◆ Description of the task ◆
Count the lines of the material below that contain the string "bold", treating case as significant. Give only the number.

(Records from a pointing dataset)
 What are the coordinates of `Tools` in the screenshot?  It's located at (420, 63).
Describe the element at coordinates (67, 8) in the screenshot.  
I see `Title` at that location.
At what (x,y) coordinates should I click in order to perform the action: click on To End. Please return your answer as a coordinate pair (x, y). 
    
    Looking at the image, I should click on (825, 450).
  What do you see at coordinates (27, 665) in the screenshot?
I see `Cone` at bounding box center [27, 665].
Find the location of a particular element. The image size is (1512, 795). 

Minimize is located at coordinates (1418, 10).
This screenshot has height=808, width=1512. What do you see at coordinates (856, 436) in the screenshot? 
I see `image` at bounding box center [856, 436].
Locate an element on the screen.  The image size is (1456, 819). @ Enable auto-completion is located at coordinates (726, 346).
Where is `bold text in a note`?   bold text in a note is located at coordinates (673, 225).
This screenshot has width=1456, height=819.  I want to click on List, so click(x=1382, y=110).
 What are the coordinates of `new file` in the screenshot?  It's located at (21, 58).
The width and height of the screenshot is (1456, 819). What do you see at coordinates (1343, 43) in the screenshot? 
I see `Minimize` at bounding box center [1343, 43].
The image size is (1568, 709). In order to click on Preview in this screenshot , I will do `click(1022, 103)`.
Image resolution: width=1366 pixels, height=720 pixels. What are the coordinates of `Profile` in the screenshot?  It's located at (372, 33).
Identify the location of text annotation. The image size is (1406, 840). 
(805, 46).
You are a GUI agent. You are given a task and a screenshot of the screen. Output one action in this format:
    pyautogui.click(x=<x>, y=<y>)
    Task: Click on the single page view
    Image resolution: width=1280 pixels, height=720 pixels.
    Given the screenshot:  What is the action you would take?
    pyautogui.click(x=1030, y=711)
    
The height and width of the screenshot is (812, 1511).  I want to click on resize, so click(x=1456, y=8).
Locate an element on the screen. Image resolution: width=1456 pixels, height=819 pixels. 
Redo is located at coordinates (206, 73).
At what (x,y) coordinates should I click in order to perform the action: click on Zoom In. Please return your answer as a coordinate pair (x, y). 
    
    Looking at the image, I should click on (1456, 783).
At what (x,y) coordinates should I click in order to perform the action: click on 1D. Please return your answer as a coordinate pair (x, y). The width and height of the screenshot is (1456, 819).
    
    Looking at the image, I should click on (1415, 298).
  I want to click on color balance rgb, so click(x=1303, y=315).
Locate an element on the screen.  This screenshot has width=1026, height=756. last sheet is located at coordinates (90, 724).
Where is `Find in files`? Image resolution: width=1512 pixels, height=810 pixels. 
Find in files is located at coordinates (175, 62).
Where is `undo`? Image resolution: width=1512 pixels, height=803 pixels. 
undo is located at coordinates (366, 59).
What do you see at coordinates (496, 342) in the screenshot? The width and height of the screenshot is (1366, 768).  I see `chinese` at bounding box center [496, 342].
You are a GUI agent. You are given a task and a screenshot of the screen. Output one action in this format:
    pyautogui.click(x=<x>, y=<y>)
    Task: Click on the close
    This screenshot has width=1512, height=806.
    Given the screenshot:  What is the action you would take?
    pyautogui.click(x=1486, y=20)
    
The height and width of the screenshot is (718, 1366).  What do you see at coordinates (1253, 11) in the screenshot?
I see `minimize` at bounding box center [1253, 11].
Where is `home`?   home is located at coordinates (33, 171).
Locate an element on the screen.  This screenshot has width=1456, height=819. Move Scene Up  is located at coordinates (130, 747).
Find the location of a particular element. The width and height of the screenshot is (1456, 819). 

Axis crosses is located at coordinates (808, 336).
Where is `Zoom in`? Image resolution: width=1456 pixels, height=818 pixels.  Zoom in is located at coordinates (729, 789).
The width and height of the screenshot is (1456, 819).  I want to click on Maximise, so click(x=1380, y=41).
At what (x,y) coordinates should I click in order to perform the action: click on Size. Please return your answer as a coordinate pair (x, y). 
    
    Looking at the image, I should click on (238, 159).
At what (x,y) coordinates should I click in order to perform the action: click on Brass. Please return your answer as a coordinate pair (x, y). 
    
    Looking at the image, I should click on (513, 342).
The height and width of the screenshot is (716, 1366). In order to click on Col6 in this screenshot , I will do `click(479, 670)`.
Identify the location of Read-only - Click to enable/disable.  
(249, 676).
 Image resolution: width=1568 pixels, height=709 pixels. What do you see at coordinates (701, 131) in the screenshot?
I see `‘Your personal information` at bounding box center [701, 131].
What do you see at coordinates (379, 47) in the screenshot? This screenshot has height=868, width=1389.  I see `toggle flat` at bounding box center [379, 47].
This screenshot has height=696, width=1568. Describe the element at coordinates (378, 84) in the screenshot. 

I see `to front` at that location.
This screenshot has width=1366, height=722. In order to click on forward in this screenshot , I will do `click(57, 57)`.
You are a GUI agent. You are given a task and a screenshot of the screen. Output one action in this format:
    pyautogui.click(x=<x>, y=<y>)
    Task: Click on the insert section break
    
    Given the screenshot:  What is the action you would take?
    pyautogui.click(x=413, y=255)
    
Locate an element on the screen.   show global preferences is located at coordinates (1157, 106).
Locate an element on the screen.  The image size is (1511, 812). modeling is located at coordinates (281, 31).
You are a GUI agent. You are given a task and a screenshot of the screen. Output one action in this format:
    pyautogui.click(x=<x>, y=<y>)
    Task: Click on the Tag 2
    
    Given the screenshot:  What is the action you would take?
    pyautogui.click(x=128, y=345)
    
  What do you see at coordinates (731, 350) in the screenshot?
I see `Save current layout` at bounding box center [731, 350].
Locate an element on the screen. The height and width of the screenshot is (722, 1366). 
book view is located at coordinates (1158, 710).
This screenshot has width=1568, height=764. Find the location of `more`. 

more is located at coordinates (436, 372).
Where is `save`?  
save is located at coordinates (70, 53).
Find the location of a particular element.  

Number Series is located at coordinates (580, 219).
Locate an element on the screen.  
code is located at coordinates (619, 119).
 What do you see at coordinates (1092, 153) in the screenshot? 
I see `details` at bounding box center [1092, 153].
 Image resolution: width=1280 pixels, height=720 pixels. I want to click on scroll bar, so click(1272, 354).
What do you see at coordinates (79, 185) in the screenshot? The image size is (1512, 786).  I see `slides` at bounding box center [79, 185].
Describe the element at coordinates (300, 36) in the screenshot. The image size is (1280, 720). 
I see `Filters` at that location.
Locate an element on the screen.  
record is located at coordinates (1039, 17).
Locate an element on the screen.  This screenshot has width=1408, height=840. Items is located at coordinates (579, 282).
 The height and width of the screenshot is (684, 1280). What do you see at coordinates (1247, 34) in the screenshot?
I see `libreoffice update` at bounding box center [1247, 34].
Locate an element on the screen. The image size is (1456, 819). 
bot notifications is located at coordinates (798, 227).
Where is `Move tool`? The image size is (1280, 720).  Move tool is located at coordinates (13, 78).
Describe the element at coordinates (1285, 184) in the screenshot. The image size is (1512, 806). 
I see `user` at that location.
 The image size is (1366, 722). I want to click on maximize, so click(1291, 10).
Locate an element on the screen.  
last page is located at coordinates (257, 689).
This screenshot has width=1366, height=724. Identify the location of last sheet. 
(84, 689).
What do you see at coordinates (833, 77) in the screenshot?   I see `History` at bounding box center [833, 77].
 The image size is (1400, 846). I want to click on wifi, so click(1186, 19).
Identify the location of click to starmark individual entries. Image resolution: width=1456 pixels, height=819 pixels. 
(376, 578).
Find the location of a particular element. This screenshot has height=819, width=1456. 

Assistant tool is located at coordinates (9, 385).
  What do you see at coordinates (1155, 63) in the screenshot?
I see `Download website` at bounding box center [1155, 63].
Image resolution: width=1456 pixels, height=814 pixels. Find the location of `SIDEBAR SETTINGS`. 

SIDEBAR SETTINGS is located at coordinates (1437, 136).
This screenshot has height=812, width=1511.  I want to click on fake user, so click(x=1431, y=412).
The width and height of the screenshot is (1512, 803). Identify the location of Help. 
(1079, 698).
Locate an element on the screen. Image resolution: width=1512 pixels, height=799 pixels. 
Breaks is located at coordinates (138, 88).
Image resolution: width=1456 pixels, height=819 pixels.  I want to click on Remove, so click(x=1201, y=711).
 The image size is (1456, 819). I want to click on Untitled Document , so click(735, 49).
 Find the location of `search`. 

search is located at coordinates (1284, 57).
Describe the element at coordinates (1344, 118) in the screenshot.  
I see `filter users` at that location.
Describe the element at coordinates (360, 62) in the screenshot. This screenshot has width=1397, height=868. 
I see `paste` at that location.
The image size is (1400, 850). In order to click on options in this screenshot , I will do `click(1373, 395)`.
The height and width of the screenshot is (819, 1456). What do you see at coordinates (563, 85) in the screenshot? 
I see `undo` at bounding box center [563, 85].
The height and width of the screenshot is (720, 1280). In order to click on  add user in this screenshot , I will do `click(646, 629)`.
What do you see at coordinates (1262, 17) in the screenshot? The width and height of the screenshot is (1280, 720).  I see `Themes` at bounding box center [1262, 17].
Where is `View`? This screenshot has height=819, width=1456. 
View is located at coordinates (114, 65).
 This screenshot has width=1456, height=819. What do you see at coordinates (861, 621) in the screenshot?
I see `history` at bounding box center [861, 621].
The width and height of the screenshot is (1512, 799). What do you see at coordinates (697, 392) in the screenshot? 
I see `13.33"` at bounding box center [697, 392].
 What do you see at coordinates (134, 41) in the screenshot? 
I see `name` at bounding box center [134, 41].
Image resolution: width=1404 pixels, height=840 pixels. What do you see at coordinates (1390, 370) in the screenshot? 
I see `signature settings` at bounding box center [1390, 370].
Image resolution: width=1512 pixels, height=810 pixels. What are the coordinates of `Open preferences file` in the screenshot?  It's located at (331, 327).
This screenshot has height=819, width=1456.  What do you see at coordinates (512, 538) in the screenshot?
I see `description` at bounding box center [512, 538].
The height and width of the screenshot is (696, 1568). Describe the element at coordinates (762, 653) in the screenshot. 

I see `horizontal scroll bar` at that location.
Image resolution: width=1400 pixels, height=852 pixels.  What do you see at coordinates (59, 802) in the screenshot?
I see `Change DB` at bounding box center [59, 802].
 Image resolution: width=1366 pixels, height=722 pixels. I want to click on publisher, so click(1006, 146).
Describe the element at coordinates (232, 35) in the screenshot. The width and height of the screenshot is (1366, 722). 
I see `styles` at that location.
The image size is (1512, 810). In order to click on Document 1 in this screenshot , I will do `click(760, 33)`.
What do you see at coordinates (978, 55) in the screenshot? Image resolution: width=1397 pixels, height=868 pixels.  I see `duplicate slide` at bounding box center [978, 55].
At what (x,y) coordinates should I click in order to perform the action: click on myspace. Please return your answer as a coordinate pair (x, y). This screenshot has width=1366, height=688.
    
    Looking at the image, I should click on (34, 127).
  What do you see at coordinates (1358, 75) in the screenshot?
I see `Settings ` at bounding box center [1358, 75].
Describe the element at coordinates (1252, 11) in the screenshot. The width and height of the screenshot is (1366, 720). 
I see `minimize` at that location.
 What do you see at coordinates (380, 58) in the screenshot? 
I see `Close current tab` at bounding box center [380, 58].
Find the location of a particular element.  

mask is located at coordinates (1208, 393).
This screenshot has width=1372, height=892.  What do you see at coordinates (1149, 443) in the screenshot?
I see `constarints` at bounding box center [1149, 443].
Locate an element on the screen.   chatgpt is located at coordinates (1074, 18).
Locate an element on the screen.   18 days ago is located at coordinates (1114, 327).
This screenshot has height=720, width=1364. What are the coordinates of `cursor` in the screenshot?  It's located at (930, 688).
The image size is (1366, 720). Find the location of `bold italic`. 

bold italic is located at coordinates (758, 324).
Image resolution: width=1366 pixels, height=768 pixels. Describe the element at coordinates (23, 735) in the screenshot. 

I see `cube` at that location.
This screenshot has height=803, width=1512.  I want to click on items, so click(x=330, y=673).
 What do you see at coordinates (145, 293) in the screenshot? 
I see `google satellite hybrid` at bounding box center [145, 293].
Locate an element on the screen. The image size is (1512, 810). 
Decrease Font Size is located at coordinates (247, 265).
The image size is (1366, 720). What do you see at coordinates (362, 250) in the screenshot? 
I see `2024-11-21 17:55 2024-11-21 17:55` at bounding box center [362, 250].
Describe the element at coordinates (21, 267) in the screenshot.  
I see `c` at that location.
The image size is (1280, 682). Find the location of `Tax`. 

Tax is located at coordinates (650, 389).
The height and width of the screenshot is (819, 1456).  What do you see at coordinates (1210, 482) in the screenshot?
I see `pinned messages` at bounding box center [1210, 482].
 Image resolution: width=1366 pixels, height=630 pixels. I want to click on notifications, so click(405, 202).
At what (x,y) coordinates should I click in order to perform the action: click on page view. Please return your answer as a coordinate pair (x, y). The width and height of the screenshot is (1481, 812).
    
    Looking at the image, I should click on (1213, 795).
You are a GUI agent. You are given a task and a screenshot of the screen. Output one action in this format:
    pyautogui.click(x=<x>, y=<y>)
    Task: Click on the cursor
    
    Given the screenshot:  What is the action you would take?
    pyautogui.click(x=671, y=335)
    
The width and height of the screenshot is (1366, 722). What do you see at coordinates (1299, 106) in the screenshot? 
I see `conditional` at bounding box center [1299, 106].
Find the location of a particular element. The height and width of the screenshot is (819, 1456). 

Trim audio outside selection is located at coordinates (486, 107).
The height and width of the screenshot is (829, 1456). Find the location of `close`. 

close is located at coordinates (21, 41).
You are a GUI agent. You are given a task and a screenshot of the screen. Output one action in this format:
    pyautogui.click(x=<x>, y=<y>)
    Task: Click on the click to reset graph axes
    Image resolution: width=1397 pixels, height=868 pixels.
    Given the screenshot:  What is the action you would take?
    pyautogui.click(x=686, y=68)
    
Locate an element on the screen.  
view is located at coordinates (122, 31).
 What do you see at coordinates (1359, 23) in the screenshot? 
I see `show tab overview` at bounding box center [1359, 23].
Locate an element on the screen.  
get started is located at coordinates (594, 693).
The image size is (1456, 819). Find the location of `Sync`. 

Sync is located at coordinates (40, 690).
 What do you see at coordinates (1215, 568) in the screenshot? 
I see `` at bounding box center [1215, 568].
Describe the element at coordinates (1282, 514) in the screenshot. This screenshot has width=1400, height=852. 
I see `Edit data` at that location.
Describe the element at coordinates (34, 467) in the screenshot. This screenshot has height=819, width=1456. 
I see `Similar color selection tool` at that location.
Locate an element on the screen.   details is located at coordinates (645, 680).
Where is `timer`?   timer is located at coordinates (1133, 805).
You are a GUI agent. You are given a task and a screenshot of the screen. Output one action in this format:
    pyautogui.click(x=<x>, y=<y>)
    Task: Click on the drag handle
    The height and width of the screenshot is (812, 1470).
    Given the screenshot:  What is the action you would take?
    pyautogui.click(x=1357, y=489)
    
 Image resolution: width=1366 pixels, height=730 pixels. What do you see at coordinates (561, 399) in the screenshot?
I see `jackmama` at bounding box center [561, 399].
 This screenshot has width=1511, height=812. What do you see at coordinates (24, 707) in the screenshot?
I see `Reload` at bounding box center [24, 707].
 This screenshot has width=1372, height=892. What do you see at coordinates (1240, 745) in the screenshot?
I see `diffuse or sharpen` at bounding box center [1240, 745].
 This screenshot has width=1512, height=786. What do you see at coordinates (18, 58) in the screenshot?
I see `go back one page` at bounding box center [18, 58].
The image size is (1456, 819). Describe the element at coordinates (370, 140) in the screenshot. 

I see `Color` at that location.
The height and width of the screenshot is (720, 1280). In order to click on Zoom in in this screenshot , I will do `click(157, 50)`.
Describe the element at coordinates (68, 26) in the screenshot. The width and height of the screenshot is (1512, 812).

◆ Answer to the problem ◆
3